Why Initial Queries Derail LLM Search Agents
Most LLM-based search agents emphasize reasoning ('how to think') but neglect query quality ('how to ask'). A poor first query retrieves irrelevant results, cascading failures. In the ASearcher dataset example:
- User query: "An Annapolis Story stars which American stage, film, and television actor born on February 15, 1914?"
- Agent query: "birthdate of Kevin McCarthy" (omits 'actor' constraint, causing entity ambiguity).
- Retrieval: Politician Kevin McCarthy (born 1965).
- Outcome: Agent concludes "Not Found".
This shows how early errors compound, as agents rarely self-correct without guidance.

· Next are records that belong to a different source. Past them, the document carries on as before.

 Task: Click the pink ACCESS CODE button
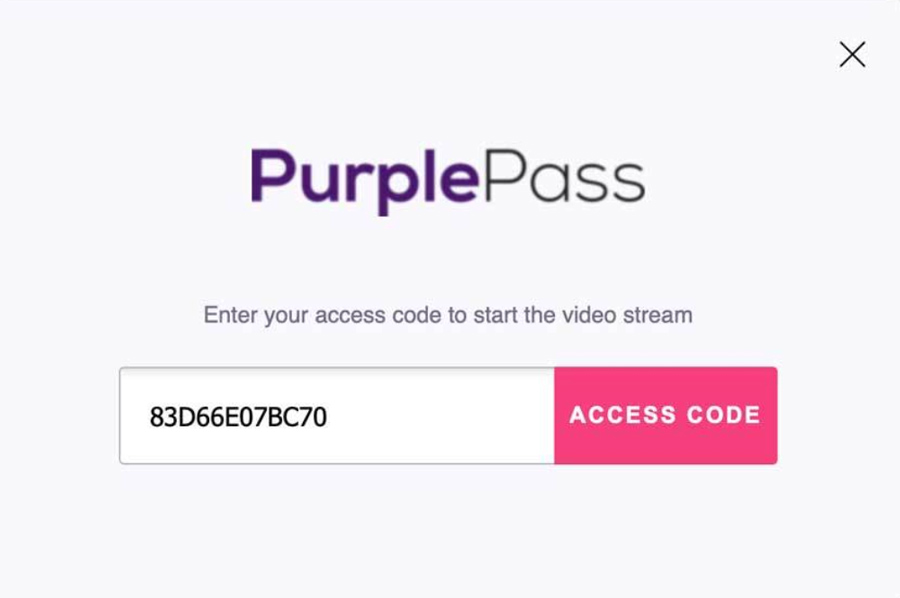click(666, 416)
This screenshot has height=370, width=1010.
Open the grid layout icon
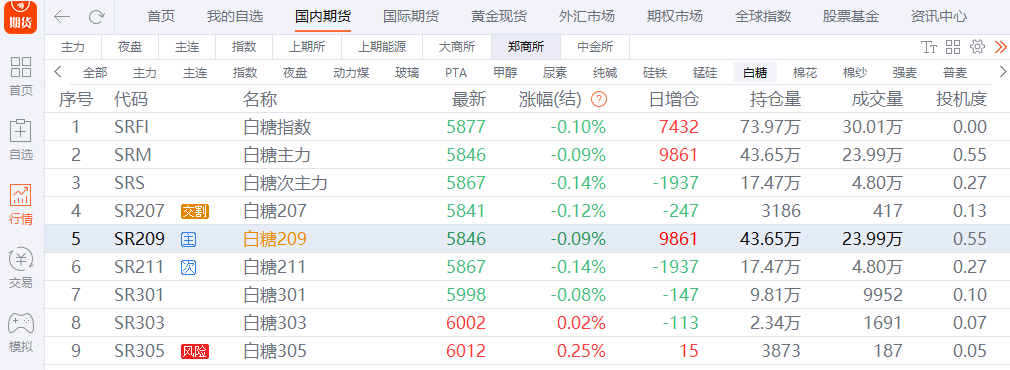click(x=953, y=46)
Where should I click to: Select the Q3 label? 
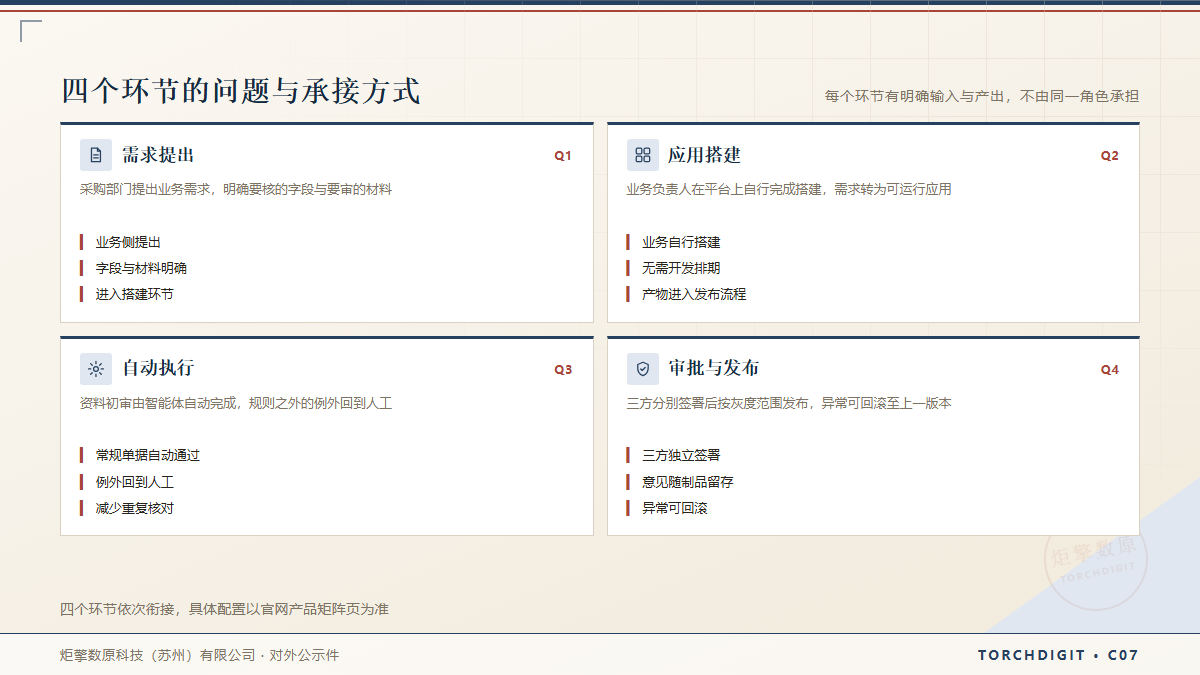click(563, 370)
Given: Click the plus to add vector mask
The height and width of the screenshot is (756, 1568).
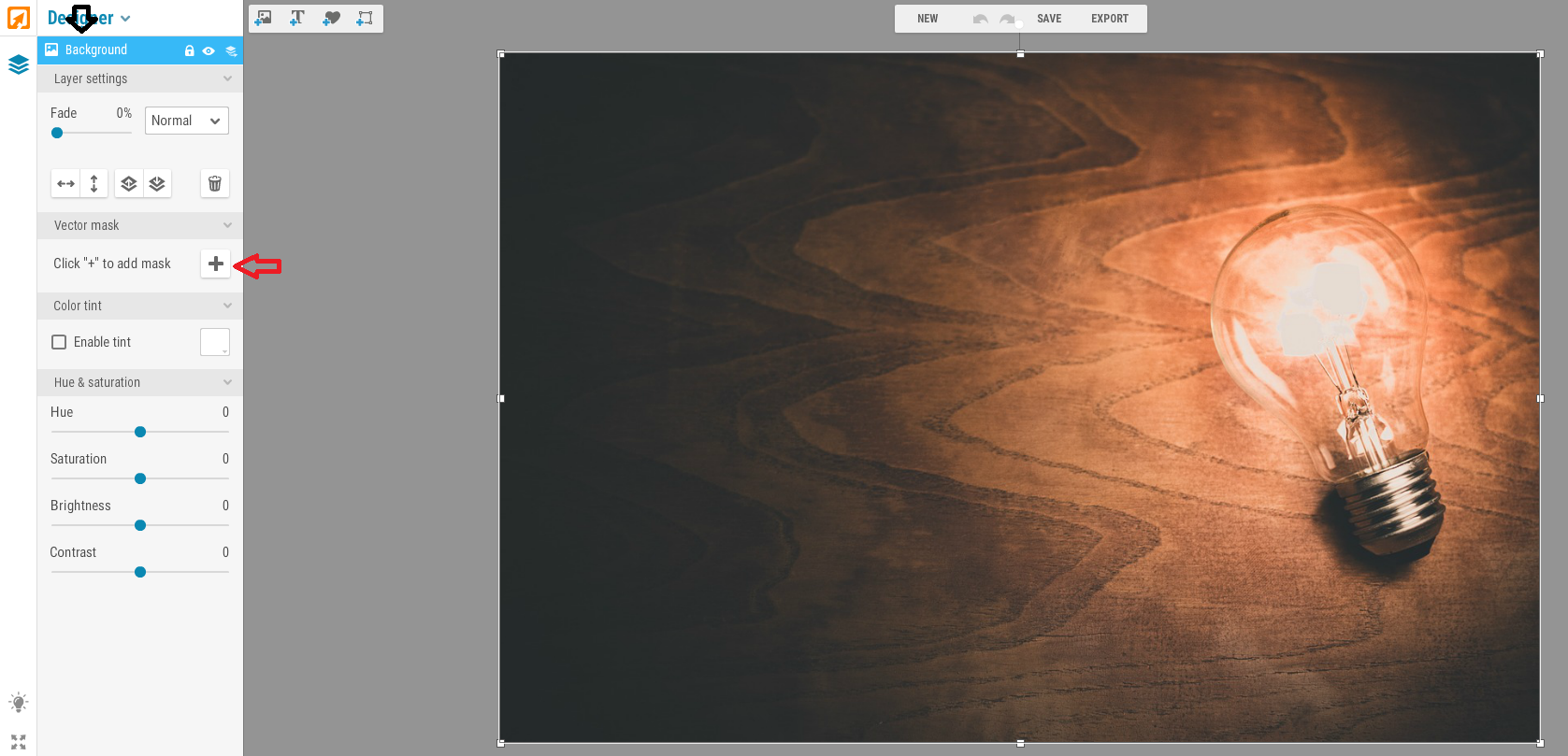Looking at the screenshot, I should coord(215,264).
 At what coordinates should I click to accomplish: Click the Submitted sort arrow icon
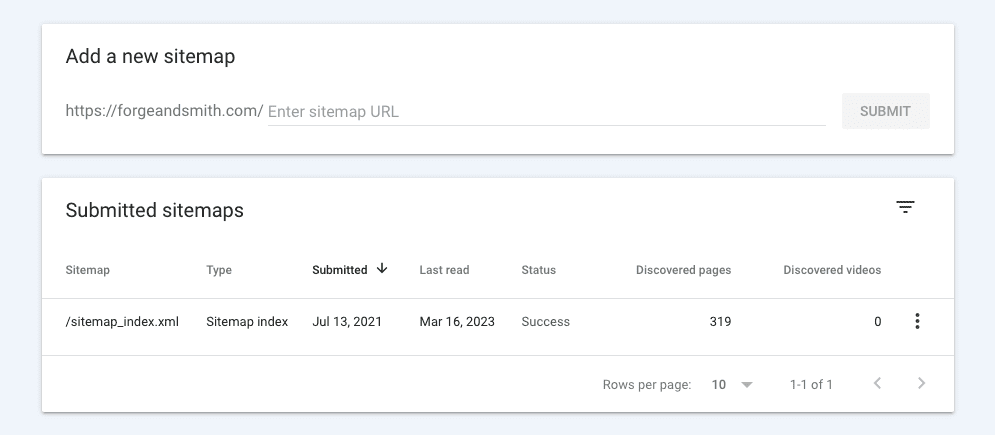pos(382,269)
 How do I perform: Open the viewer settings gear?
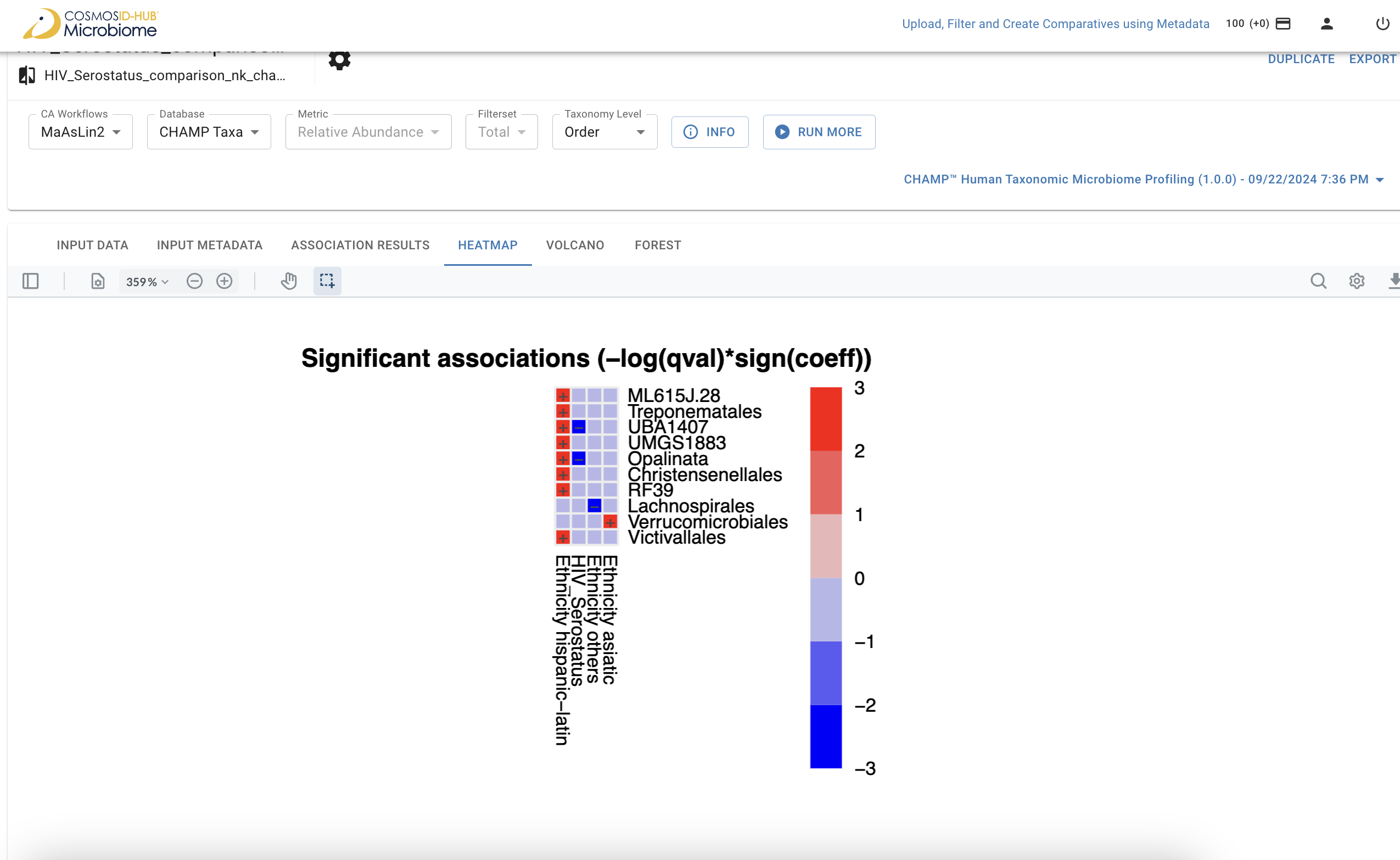pyautogui.click(x=1356, y=281)
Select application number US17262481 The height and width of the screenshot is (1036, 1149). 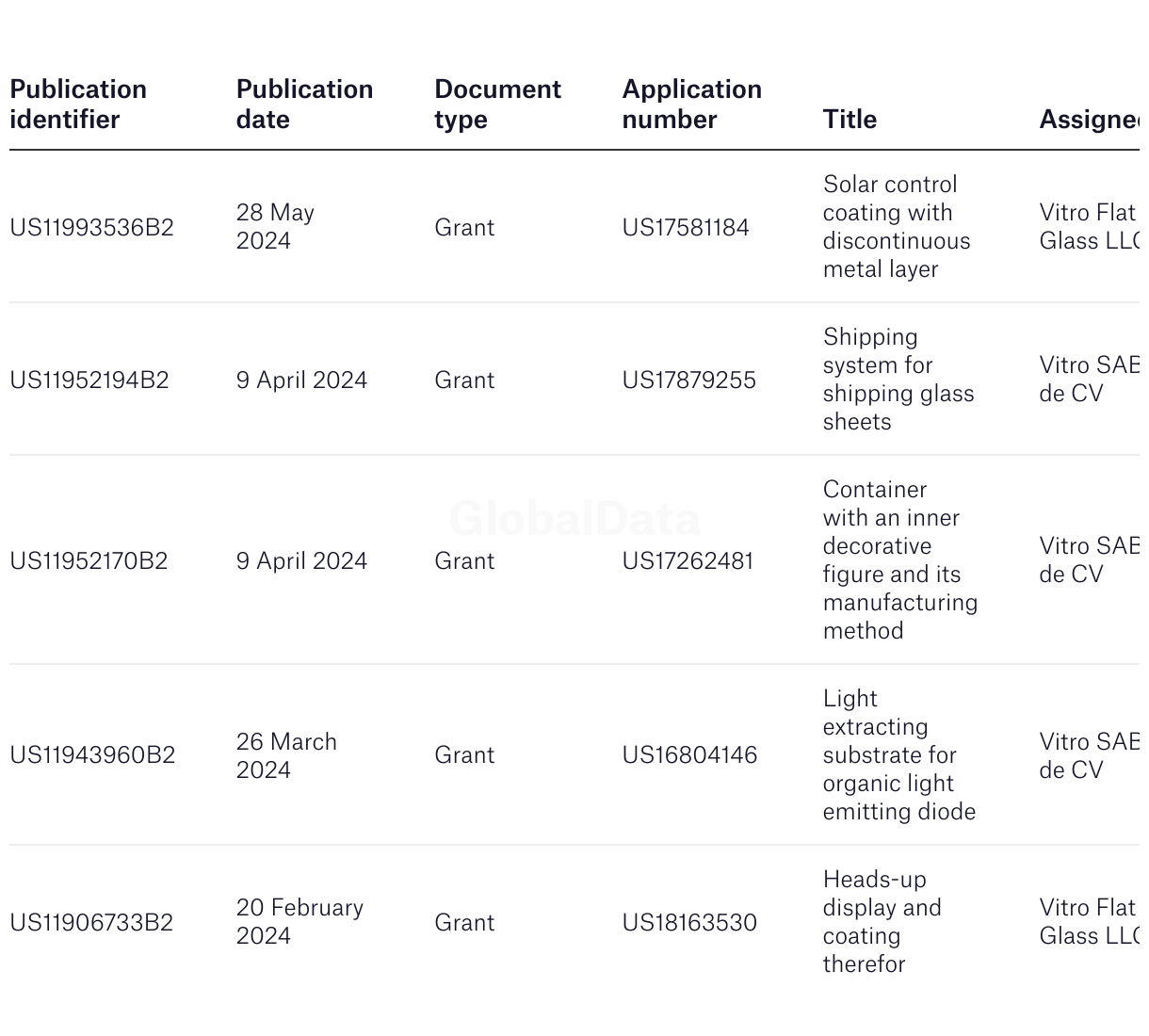pyautogui.click(x=688, y=561)
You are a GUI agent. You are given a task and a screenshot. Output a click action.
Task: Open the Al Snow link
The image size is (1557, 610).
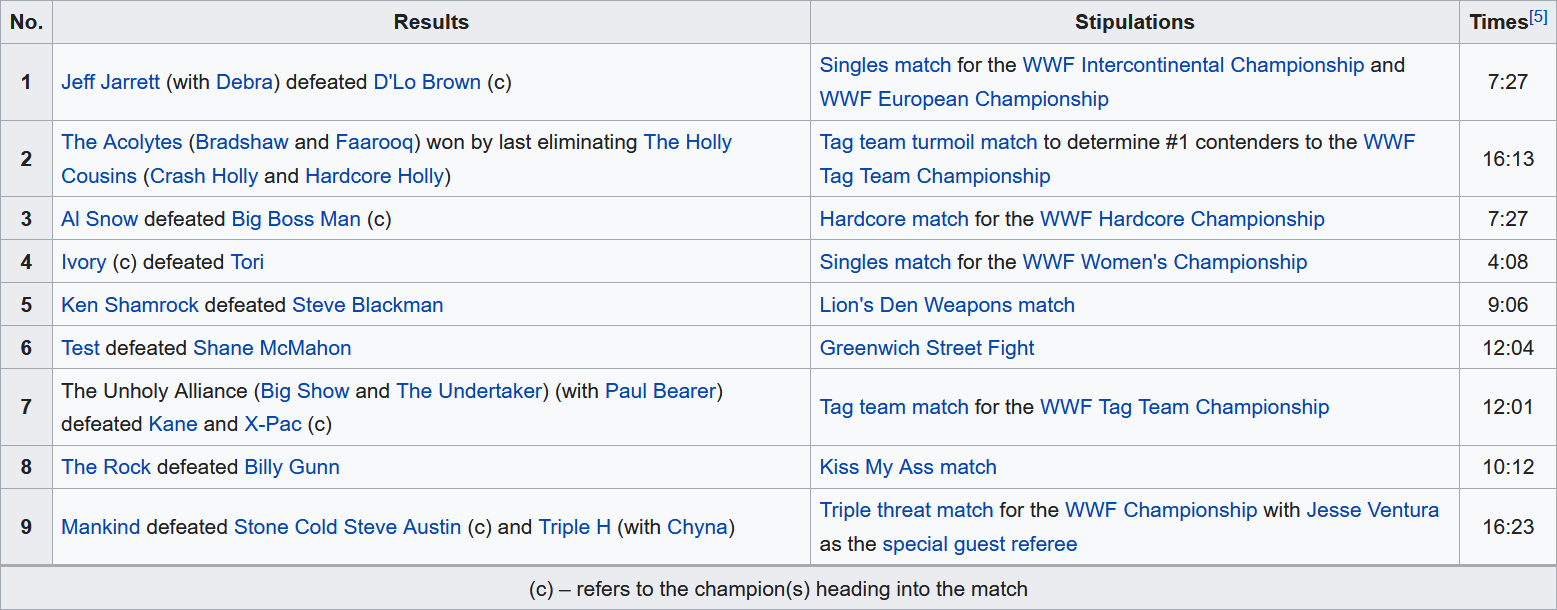coord(99,219)
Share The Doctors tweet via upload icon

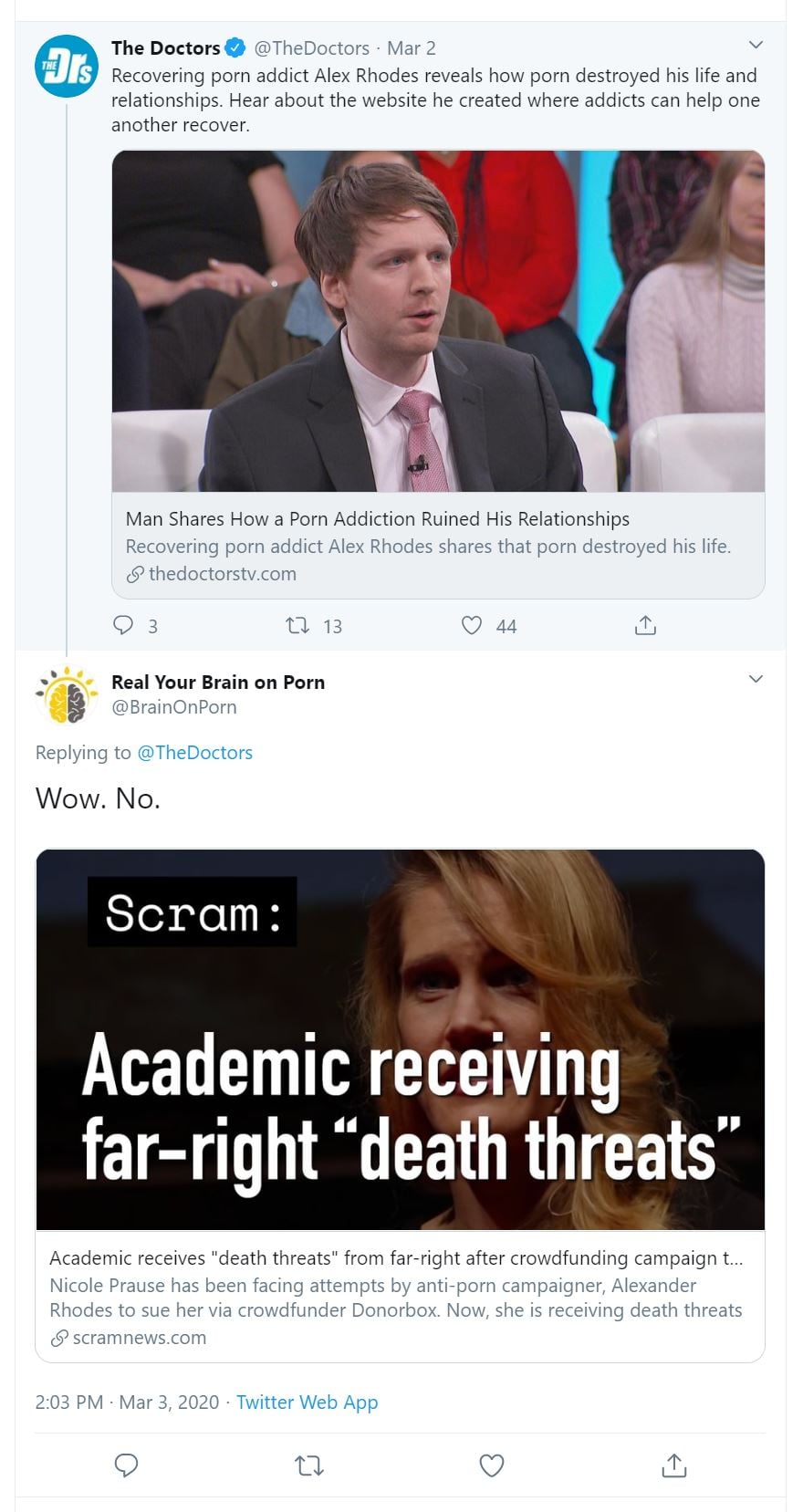645,625
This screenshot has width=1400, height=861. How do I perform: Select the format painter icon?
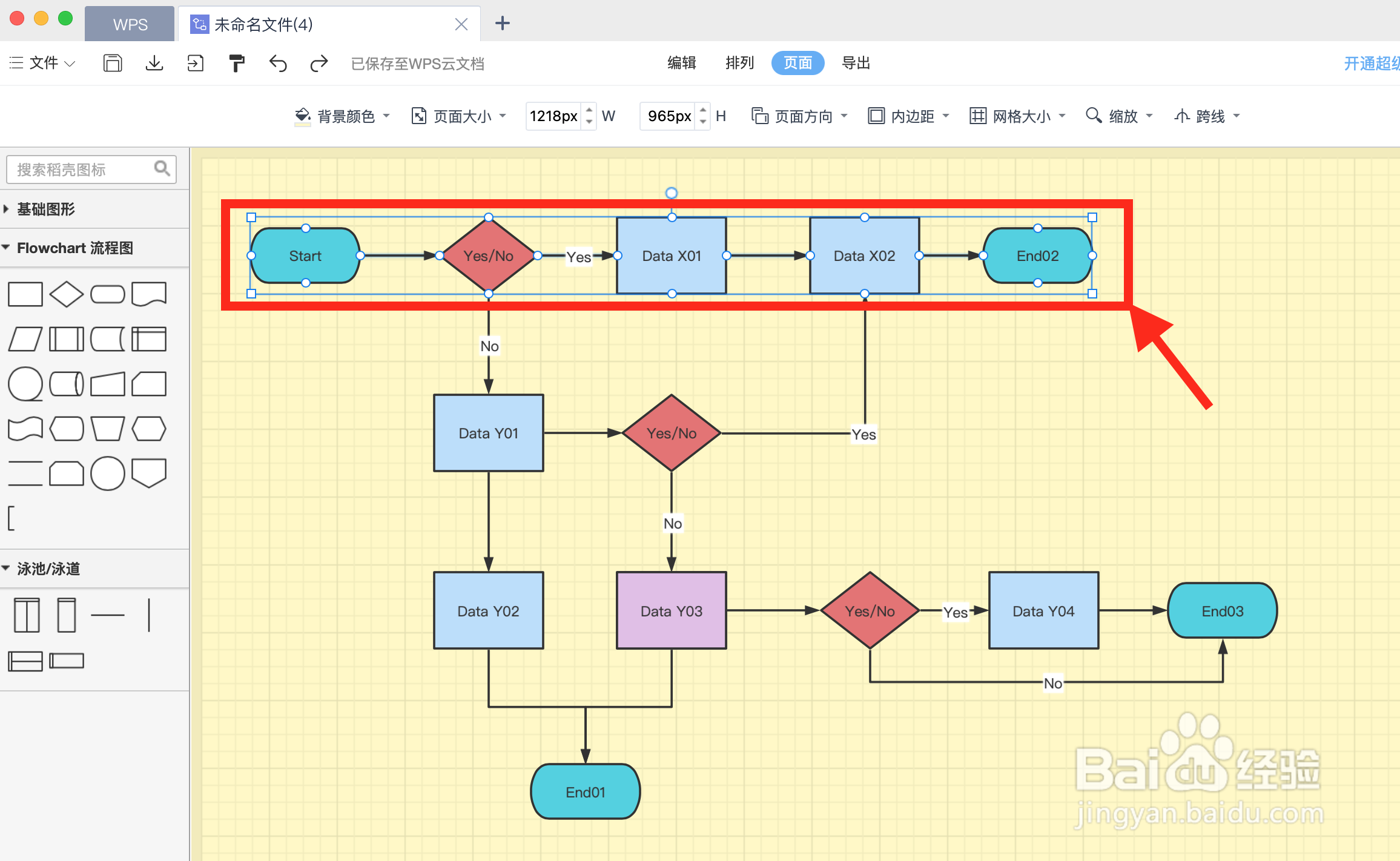236,63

Fix by rewarding good intermediate searches and refining bad ones directly.
SmartSearch: Process Rewards for Query Refinement
SmartSearch introduces reward-guided query refinement to upgrade agent policies. Core steps:
- Reward the Query: Score intermediate queries by retrieval quality (e.g., relevance to user intent). High-reward queries reinforce successful patterns.
- Fix the Retrieval: For low-reward queries, automatically refine (e.g., add constraints like 'actor' or disambiguate entities) before re-retrieving.
- Upgrade the Agent: Bake refinements into the agent's policy via reinforcement learning or fine-tuning, making better querying habitual.
This shifts focus from end-to-end trajectories to process-level optimization, turning brittle agents into robust search systems. Early bad steps no longer doom the entire response.